Thursday, August 16, 2012

Gigi's Playhouse

When my mom came home with this 10-day old baby with the most beautiful big brown eyes and brown skin, I was sold.  She had me from hello.  Even though we were only supposed to have her for a few months, I think we all knew this was forever.  My sweet Lisa Ashley was an O'Reilly from day one.

When Brynn is winding down for the day she often asks for stories about all different topics.  The one she asks for the most are funny stories about my adopted younger sister Lisa when she was a little girl.  The stories are in such abundance, we should write a book.  This girl has had us cracking up since she entered our lives 22 and a half years ago.

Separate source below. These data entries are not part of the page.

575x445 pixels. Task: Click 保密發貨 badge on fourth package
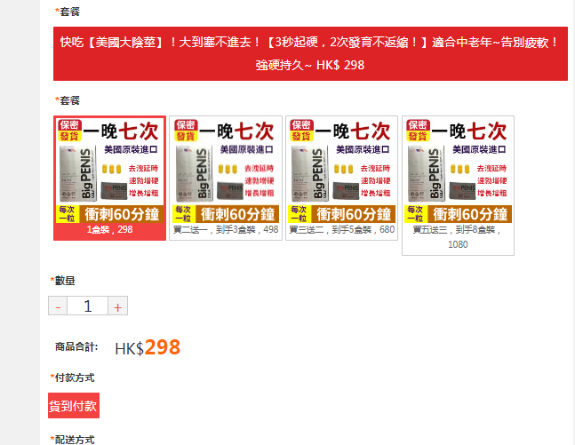click(x=418, y=131)
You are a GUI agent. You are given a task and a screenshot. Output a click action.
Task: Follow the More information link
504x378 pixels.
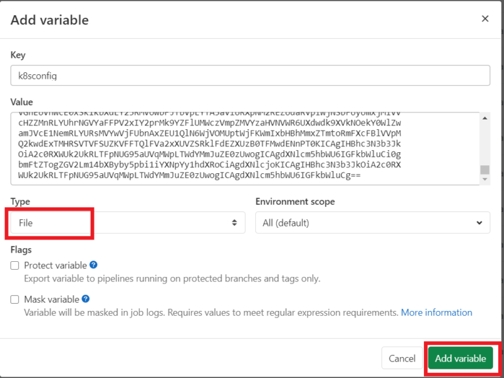tap(436, 312)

Although Lisa's skin is a different color than ours, that is just about the only difference that is obvious to us.  The fact that she also has Down syndrome never has been an issue.  It is just part of who she is and has made her all that much more endearing.

Down Syndrome children are the most loving and happy children I have been around.  They are always ready for a laugh and hug.  My cousin Luke was born with Down syndrome almost five years ago and his mom, Diane, has been an amazing advocate for public education of this genetic condition.

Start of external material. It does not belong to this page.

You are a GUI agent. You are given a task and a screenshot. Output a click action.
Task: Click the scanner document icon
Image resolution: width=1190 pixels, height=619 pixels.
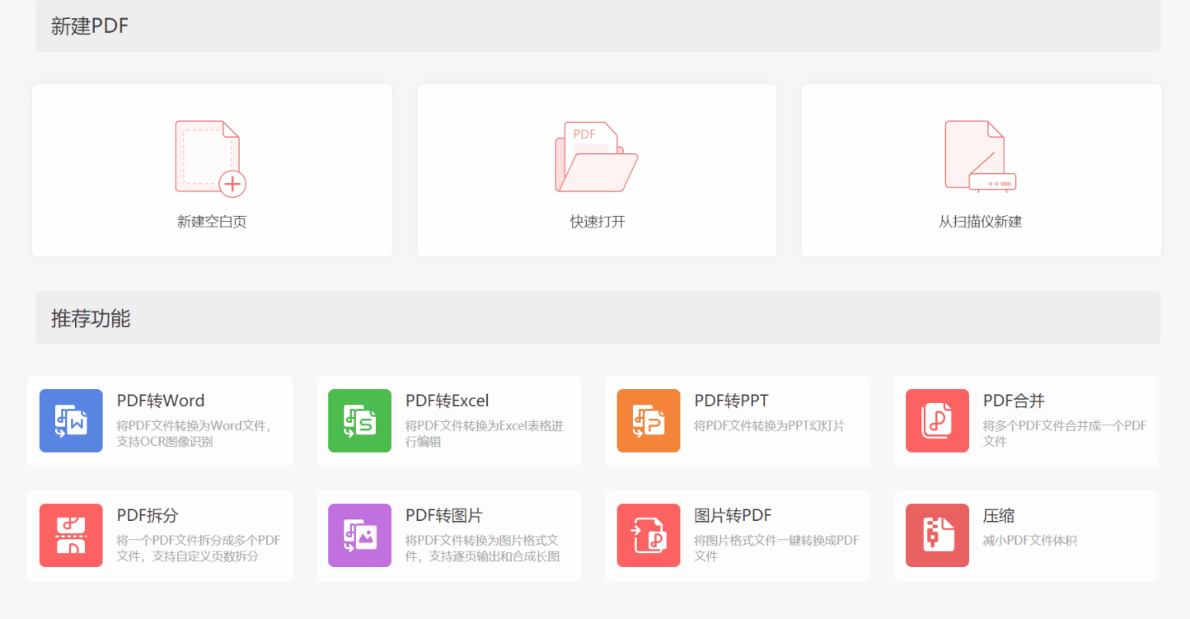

Diane is entering a new career phase in her journey of life and intends to open a Gigi's Playhouse in the south suburbs of Chicago by September 2013.  Gigi's playhouse is a Down Syndrome Awareness Center and a not-for-profit center offering support for new or expectant parents in addition to play groups, therapies, and tutoring in math and reading for children of all ages.  What started as a local playhouse in a suburb of Chicago has turned into an international phenomenon, spreading awareness and inspiration to everyone it touches. 

She has organized a Board of Directors and is planning to open a Gigi's Playhouse in the Oak Forest/Midlothian area.  She is looking forward to creating a safe and welcoming haven for children with Down syndrome and their families.

Their vision "is to see a world where individuals with Down syndrome are accepted and embraced in their families, schools, and communities."

Their mission "is to increase positive awareness of Down syndrome through national campaigns, educational programs, and by empowering individuals with Down syndrome, their families and the community."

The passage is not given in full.